Tout le monde, y compris à droite, n'est pas sur cette position. Dans Le Figaro ce mercredi, le président du Sénat Gérard Larcher estime certes que "l'État de droit doit s'ajuster à l'état de guerre". Mais, s'armant d'une sagesse républicaine élémentaire, il met en garde :
"C'est un équilibre difficile. Bien sûr nous avons une Constitution et son respect s'impose à tous. Nous avons aussi une référence : la Déclaration universelle des droits de l'homme et du citoyen. Le Sénat est très attentif aux libertés, mais recherche en permanence l'efficacité. Le rôle du Parlement est d'être attentif au respect de la Constitution. Celle de la Ve République peut justement permettre de trouver un équilibre entre la protection des libertés et l'ordre public. C'est la mission du Sénat d'y veiller.
[...] Nous ne pouvons pas transiger sur les valeurs de la République. Il faut affirmer l'autorité de l'État. L'État de droit défend une organisation de la société bâtie sur la démocratie, l'égalité de tous devant la loi, la laïcité et la protection des citoyens.
"
La réponse du gouvernement, par la voix de Manuel Valls notamment, est de ne pas céder à ces tentations "d'aventures extra-judiciaires". S'adressant spécifiquement à Laurent Wauquiez, le Premier ministre a posé une limite au débat : celle de la République.
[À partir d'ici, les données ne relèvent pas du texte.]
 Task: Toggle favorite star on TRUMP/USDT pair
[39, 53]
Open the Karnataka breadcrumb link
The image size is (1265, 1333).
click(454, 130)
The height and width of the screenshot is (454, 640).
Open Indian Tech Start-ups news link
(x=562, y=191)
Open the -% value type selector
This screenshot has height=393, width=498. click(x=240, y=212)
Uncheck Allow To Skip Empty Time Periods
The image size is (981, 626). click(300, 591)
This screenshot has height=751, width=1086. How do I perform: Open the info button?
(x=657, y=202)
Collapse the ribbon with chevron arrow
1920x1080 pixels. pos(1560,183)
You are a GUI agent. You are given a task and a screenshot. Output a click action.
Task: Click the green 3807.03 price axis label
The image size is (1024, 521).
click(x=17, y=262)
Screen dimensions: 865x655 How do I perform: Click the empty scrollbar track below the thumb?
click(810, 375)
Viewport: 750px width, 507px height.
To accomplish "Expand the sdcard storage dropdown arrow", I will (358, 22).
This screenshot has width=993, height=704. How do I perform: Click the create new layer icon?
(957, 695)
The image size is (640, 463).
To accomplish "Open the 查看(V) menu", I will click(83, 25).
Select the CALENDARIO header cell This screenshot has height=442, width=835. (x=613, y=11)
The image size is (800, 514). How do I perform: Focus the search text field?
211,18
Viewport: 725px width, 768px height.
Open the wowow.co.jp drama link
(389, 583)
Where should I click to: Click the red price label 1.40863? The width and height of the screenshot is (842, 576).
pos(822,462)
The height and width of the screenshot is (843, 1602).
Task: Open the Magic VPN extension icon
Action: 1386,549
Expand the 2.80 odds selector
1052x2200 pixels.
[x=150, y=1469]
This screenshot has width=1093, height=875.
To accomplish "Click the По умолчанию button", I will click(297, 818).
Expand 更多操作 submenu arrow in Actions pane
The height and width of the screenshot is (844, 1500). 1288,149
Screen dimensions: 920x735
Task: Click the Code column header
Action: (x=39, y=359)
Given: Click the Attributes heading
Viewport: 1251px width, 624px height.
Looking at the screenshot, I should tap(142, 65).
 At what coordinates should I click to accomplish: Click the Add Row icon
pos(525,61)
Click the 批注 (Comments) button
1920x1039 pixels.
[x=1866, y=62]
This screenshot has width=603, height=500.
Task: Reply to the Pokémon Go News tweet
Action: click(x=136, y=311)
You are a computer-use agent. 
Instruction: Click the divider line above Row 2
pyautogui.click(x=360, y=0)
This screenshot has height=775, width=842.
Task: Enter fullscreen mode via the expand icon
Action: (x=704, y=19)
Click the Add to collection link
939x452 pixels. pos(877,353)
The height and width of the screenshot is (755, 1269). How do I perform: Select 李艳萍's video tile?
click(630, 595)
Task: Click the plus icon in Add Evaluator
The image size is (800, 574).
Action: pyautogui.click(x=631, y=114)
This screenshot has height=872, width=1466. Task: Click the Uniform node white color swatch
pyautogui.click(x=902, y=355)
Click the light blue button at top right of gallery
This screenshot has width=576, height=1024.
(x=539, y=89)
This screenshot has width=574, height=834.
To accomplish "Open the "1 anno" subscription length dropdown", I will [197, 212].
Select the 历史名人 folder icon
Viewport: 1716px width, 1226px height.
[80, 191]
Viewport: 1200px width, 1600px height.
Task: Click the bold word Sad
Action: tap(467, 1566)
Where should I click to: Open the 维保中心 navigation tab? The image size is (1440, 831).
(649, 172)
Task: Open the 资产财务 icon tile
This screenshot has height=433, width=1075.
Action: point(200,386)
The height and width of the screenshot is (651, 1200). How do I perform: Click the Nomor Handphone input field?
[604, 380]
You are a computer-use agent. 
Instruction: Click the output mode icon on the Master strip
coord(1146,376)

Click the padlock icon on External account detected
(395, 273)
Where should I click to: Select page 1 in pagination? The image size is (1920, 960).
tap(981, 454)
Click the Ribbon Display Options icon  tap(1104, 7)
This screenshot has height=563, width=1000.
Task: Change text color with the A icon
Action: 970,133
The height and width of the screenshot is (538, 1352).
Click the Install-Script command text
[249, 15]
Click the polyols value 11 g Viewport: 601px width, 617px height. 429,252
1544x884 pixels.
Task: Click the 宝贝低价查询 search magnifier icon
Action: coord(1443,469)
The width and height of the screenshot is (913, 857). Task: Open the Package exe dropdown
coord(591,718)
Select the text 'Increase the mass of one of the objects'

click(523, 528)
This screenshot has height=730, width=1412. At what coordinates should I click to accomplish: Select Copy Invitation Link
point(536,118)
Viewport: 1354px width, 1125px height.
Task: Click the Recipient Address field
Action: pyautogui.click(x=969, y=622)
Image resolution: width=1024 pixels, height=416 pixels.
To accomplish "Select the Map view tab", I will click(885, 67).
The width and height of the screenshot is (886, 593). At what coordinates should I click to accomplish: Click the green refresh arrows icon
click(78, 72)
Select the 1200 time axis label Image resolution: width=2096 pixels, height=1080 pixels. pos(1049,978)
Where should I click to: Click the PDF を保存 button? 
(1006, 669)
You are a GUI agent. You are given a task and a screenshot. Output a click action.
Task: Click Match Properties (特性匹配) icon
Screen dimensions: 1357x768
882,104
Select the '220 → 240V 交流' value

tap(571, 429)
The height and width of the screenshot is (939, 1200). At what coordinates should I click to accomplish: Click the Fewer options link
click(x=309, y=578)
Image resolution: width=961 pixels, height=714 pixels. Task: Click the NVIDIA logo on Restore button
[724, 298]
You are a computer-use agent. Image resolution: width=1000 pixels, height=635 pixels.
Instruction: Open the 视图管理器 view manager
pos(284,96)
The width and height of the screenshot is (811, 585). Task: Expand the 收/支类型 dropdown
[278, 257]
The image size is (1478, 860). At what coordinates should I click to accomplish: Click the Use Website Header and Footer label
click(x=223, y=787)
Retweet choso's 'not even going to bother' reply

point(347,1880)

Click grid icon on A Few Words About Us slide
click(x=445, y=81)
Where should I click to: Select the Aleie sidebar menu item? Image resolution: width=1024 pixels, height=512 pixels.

Il a dit :
"Et s'il y a quelque chose qui nous sépare de manière totale, irrémédiable, pas la gauche et la droite mais vous, vous, et pas les autres, parce que je sais qu'il y a des républicains, c'est ça, c'est cette différence fondamentale de la démocratie et de la République et je ne me laisserai jamais entraîner par un opportuniste dans cette voie-là !
"
Un rappel également formulé par le ministre de l'Intérieur Bernard Cazeneuve, dans Le Monde ce mercredi : "Ceux qui proposent des lois d’exception veulent s’affranchir de l’État de droit."
Le patron du PS, Jean-Christophe Cambadélis, a abondé en ce sens, estimant sur Twitter qu'"entre la gauche pour l'état d'urgence et la droite pour l'état d'exception, le clivage est clair : c'est la République" :
Entre la gauche pour l'état d'urgence et la droite pour l'état d'exception, le clivage est clair: c'est la République. #DirectAN
— Jean-Chr. Cambadélis (@jccambadelis) 20 juillet 2016
Nous sommes le 20 juillet 2016. Et, dans l'écrin de la représentation nationale notamment, le concept de République a dû être rappelé au bon souvenir de certains élus. Car ils considèrent en parlant au nom des Français que "ça commence à bien faire", comme on dit.